Feb. 26—JOHNSTOWN, Pa. — The 2022-23 winter season hasn't just been light on snow. It's been light on local municipalities' budgets, too.

This season's lack of winter storms — so far — has allowed cities, boroughs and townships to save money on road salt, fuel, and in some cases overtime pay, officials said.

Given today's higher costs for road materials and fuel, that's a welcome development, said Steve Buncich, a supervisor in Conemaugh Township, Somerset County.

"I keep a log of the number of days we go out (to plow), and I've seen plenty of up and down years, but this could be one for the record books," said Buncich, who is also the township's roadmaster.

While a few more blasts of winter weather likely await before spring, most communities across the region have seen less than 20 inches of snow so far, including a late fall storm in October.

After seeing an overall string of milder winters in the past decade, Johnstown city officials cut back a bit last year on their purchase of road salt for the 2022-23 winter season, Public Works Director Jared Campagna said. With March — and spring — approaching, it appears the city could have plenty of winter road material stockpiled for next year, regardless.

"We've used less than 800 tons this winter," Campagna said. "Usually, we've used 1,200 to 1,300 by now."

Extended impact

Campagna said the city is likely saving money on overtime costs, too, because drivers treated Johnstown's roads far less often than normal this season.

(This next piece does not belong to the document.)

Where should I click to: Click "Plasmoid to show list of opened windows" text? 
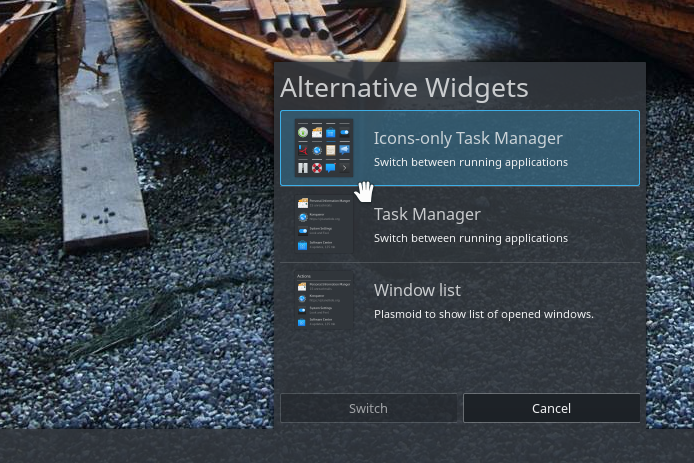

Buncich said the the mild winter has helped both on and off roads in Conemaugh Township. It has saved the township's aging vehicle fleet from inevitable wear and tear caused by continued plowing. And it has allowed road crew workers to get ahead on township maintenance projects and other work that usually doesn't start until spring.

"Everyone's still working 40 hours a week," Buncich said. "They are just able to focus on other things."

Cambria Township Supervisor Chairman Tim Bracken said his crews are already starting to remove roadside snow barriers to allow area farmers to start preparing for spring.

It's likely that there will be a few more snowstorms before spring is in full bloom. But with the sun already at a higher angle in the sky, the snow is "going to be here today, gone tomorrow," Bracken said.

Still, even though Cambria Township road crews haven't spent as much time plowing this year, the township has incurred other costs.

Because the roads haven't frozen over — and have often been bare — there's been a need to continue patching roads and spreading shale on dirt roads. That's far from typical during the winter months — and that costs money, too, Bracken said.

"That's how it ends up working," he said. "You save in one area and pay in another."

AccuWeather Senior Meteorologist Tim Kines said that January and February's mild conditions have likely meant a significant savings for local residents, too — perhaps up to 25% on their heating costs this season.

Given the higher costs of natural gas, oil and other heating fuels, "that's big," he said.

But Kines cautioned the region's residents not to get too comfortable yet. AccuWeather's March and April outlook doesn't call for an early spring, he said.

The overall weather pattern will change in March, bringing more frequent bursts of chilly conditions — perhaps lasting up to a week at a time, Kines said. That doesn't mean temperatures will be plummeting to zero — but days with high temperatures around 30 degrees Fahrenheit are likely at times, he said.

Next week's forecast will offer a pretty good preview, he said, with some days' temperatures reaching the 50s and storms likely that could deliver freezing rain or even snow.

"I know some people are probably getting the urge to go outside and start planting — but based on what we're expecting, that's not a good idea," Kines said. "Spring isn't here yet."